● Instructions to follow: Look for the word "Toggle" in the records, and copy each line where it appears.

Stored items from a collection:
=======

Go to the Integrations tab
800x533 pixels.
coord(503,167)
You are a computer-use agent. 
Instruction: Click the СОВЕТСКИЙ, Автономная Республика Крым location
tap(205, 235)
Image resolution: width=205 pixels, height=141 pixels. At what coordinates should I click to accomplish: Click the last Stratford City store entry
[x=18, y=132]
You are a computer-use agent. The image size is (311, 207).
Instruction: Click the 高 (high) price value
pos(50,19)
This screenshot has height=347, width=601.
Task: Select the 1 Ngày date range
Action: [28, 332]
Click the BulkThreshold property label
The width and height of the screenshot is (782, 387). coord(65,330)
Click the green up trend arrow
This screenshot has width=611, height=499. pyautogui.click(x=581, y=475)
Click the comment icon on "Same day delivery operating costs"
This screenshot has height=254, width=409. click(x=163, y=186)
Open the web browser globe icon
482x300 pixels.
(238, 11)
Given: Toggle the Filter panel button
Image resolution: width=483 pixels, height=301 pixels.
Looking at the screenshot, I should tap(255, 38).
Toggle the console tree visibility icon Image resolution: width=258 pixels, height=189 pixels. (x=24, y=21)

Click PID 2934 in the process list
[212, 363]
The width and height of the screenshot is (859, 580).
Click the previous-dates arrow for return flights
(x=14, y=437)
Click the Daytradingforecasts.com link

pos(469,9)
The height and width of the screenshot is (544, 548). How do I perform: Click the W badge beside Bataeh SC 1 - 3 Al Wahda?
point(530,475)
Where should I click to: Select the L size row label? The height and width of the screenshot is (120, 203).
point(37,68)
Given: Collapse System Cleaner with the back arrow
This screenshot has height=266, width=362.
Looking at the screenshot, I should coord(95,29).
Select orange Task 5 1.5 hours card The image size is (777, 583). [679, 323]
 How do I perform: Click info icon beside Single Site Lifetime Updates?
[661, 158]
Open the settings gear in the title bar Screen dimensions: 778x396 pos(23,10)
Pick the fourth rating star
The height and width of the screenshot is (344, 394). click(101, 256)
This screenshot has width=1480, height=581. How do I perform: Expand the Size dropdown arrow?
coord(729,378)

=======

● Reply:
Given: Toggle the Filter panel button
Toggle the console tree visibility icon Image resolution: width=258 pixels, height=189 pixels. (x=24, y=21)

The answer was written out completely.